Reservations get some attention. Recently, a news report about entrance to the IITs mention that 1,403 students got admission under the scheduled caste category, only two dalit students could secure admission under general category. The figures also showed that if there was no reservation for the OBCs, the IITs would have had only 17% students from this social group that comprises around 45% population of the country. Official statistics did not reveal how many upper caste Hindu students make it to the IITs, but a simple back-of-the-envelop calculation shows that despite reservations, their share is anywhere between two or three times their share in population.
Caste however is not the only axis of inequality. Gender, religion, class, locality and region, not to speak of disability, are some of the principal dimensions of educational inequality in our country. A quick look at Gross Attendance Ratio (GAR) for age-group 18-22 years in the 66th round of National Sample Survey (2009-10) brings it out. GAR is measured as percentage of students who report attending a higher educational institution to the total population in age-group 18-22 years. The overall GAR of the country in 2009-10 was 27.7%. In other words, of the 1,000 youth in the age group of 18 to 22, only 277 reported attending any higher educational institution.
Access to higher education for all the disadvantaged social groups is substantially below this national average: the participation of women (23.2%) and OBCs (26.2%) as a whole was marginally below the national average. The figure was substantially lower for SC (17.3%) and villagers (18.7%) and even lower for Muslims (16.1%) and the scheduled tribe (14.2 %). The strongest single factor is of course the economic condition. Among the lowest two quintiles of income distribution, the GAR was as low as 14.1% and 9.3%. As for the disabled, we can only guess that their situation is perhaps worse than any other category, for there are no official statistics on the number of disabled who manage to enter higher education.
We do not have comparable data for subgroups such as the lower OBC, extremely deprived dalit communities such as those engaged in sanitation or particularly vulnerable tribal groups, or nomadic/DNT communities, but the non-official evidence suggests that their condition is much worse than that of the larger category to which they belong. Census figures show many communities like Musahars in Bihar, several nomadic communities and scavenging castes have barely one graduate in the adult population of 1,000. At 48.6% the GAR among Hindu 'general' category is thrice as high as among SCs and STs. We can expect the 'caste census' to yield clearer information on this.

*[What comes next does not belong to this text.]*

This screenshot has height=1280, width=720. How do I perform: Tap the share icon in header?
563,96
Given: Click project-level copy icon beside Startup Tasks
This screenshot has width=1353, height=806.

The situation is compounded when an individual lies at the intersection of more than one axis of inequality. While the overall GAR for women stands at 23.2%, it is much worse for rural women (13.4%) and shockingly low for rural women belonging to the poorest income decile (3.8%). For men the GAR was 31.8%, for urban men 48.7% and for urban males in the richest income decile it was well over 100%.
We cannot expect that expansion of higher education will automatically reduce inequalities. Over the years, the access to higher education has improved for all social groups, but their relative disparities have not reduced substantially. While rapid expansion of private educational institutions has helped to meet the acute need for increasing the capacity, it has also accentuated inequalities by reducing the scope of state action in favour of the disadvantaged. The entry of disprivileged social groups has shifted the site of deepest imprint of social inequa-lity from the lower end of higher education to its upper end.

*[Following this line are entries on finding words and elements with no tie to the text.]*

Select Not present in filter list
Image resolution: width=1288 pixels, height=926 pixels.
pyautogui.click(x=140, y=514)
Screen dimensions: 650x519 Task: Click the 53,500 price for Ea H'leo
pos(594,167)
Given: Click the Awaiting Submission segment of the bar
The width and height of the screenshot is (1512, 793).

How then does one address these stark inequalities in higher education? Experience of the past suggests three lessons. First, instead of just talking about inequalities, we need to pay careful attention to the various dimensions of inequalities and how they interact with one another. This would mean targeting subgroups such as scavenging and nomadic communities on the one hand and identifying groups that lie at the intersection of many inequalities, on the other.
Second, talk about equity must be backed by resources. In particular there is a need for a quantum jump in the volume, range and amount of student support measures like scholarship, stipend, assistantship and loans for disadvantaged students. Third, reservation needs to be supplemented by a range of smart equity designs such as a multi-dimensional index of disadvantage for students and a diversity index for institutions.
If these steps are not taken soon equity might quietly drop from our higher educational policy motto of "Expansion, Equity and Excellence".
The writer is a senior fellow at the Centre for the Study of Developing Societies.